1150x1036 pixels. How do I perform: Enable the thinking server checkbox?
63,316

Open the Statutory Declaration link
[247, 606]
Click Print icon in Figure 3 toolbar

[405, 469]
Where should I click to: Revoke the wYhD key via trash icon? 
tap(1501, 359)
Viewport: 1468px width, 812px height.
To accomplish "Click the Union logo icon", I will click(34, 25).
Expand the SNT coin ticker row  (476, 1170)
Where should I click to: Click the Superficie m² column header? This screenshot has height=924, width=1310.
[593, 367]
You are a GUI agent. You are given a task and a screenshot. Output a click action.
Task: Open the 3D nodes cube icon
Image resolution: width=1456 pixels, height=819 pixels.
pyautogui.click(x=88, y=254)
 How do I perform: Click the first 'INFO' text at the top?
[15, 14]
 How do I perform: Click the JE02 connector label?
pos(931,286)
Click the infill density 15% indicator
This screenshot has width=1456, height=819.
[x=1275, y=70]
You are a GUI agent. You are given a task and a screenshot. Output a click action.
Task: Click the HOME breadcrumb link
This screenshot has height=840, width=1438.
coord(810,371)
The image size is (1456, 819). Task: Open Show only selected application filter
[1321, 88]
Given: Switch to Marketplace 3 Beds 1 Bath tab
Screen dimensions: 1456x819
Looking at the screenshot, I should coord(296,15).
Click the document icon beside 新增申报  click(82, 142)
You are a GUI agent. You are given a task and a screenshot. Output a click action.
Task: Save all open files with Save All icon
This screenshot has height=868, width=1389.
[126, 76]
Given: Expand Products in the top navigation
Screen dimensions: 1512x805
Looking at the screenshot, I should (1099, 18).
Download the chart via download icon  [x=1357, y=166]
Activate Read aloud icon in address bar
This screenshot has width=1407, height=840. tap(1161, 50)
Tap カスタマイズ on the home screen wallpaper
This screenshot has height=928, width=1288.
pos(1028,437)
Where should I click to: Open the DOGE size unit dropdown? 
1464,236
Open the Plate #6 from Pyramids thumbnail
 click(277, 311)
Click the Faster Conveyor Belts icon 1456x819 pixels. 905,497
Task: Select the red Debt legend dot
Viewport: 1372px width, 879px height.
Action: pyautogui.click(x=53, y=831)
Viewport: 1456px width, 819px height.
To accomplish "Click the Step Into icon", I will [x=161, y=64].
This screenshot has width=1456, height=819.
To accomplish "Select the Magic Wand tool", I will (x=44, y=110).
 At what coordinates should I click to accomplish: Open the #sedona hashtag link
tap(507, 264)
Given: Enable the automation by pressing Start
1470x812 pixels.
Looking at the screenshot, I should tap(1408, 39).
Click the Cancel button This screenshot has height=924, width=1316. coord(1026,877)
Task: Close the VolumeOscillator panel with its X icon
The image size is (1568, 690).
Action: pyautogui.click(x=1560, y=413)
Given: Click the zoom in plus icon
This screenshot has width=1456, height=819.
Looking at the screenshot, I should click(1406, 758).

#### Task
Output each line exactly, from the first line of the data down to the line that contains "Viewport: 1468px width, 812px height.", both included.

#### Result of the exercise
1150x1036 pixels. How do I perform: Enable the thinking server checkbox?
63,316

Open the Statutory Declaration link
[247, 606]
Click Print icon in Figure 3 toolbar

[405, 469]
Where should I click to: Revoke the wYhD key via trash icon? 
tap(1501, 359)
Viewport: 1468px width, 812px height.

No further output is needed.